▸ YOUR OBJECTIVE
Make an exact transcript of the lines in the data below, starting with the one containing "The width and" and going on through the one containing "Task: Click View under Jobs in Schedule", with both included and the pictures left out.

▸ Stored items from a collection
• • • • •

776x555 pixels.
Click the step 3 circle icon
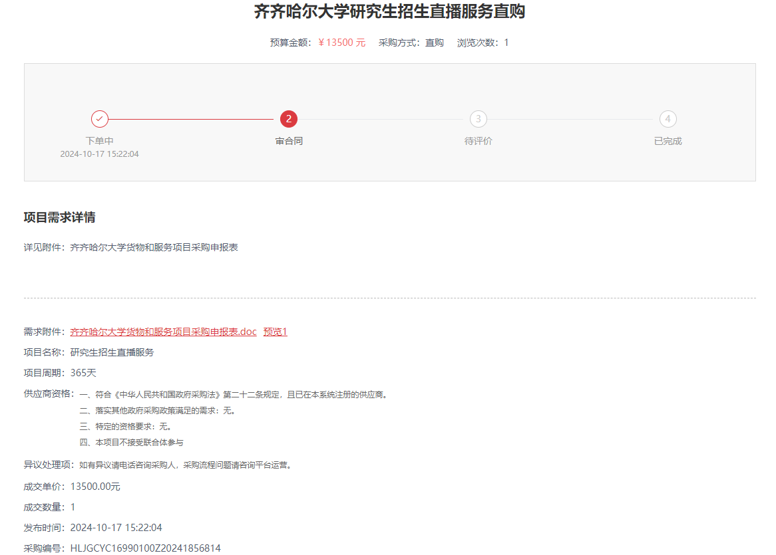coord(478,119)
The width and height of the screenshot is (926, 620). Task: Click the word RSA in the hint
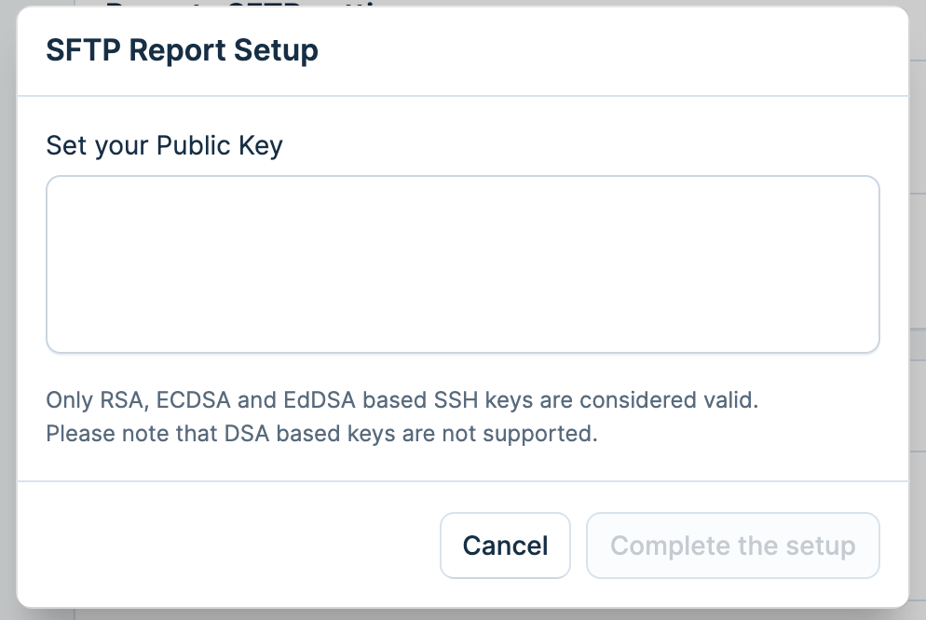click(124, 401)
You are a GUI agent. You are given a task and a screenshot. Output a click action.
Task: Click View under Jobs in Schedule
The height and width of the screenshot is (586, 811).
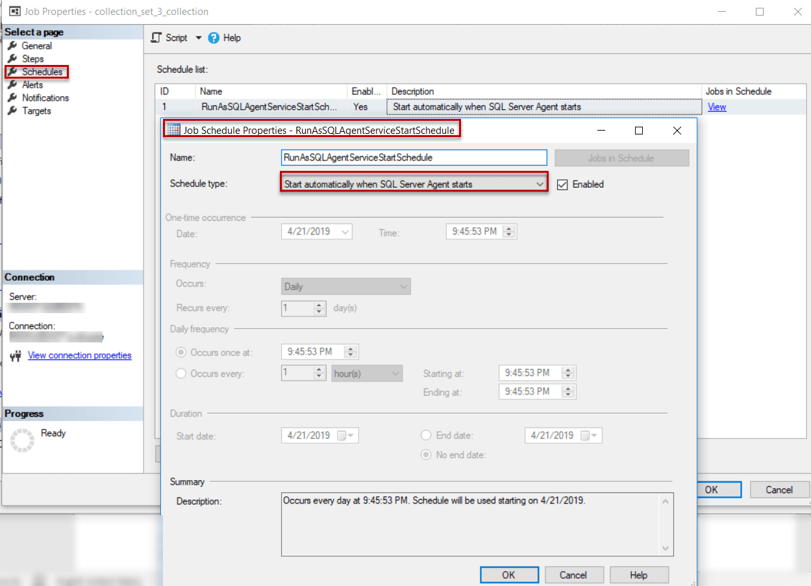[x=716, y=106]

• • • • •

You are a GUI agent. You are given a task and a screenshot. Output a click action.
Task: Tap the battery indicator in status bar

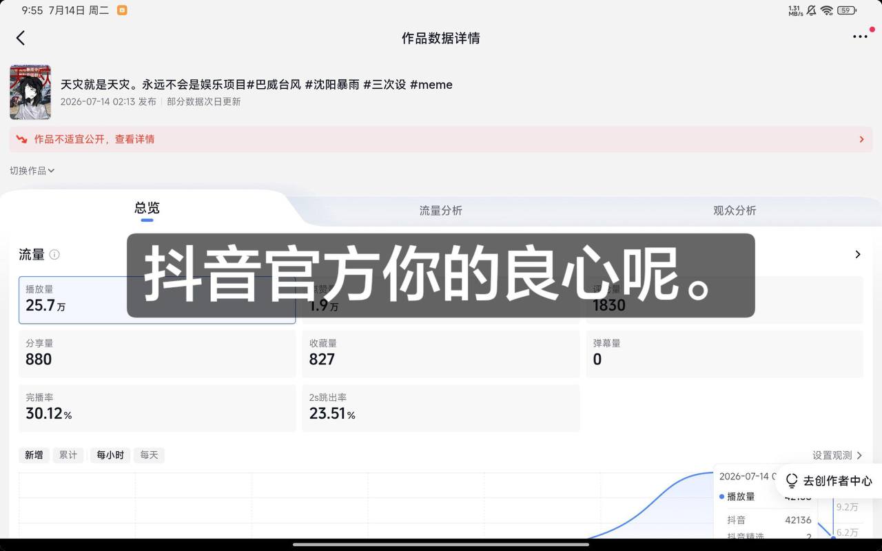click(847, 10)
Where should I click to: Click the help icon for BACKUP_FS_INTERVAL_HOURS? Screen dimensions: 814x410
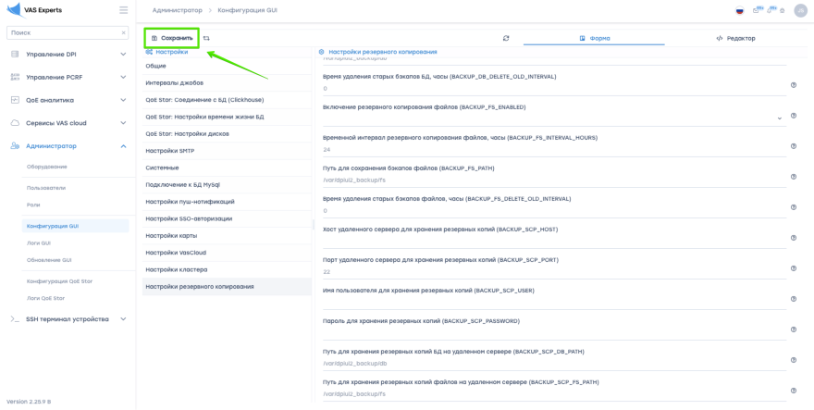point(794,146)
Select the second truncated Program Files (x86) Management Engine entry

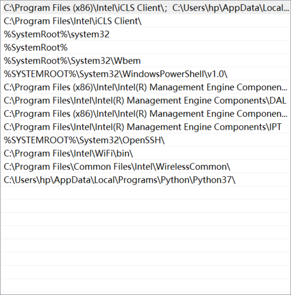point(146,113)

• • • • •

▸ ANSWER SPACE
The width and height of the screenshot is (926, 620). Task: Click the word RSA in the hint
click(124, 401)
You are a GUI agent. You are given a task and a screenshot. Output a click action.
Task: Click View under Jobs in Schedule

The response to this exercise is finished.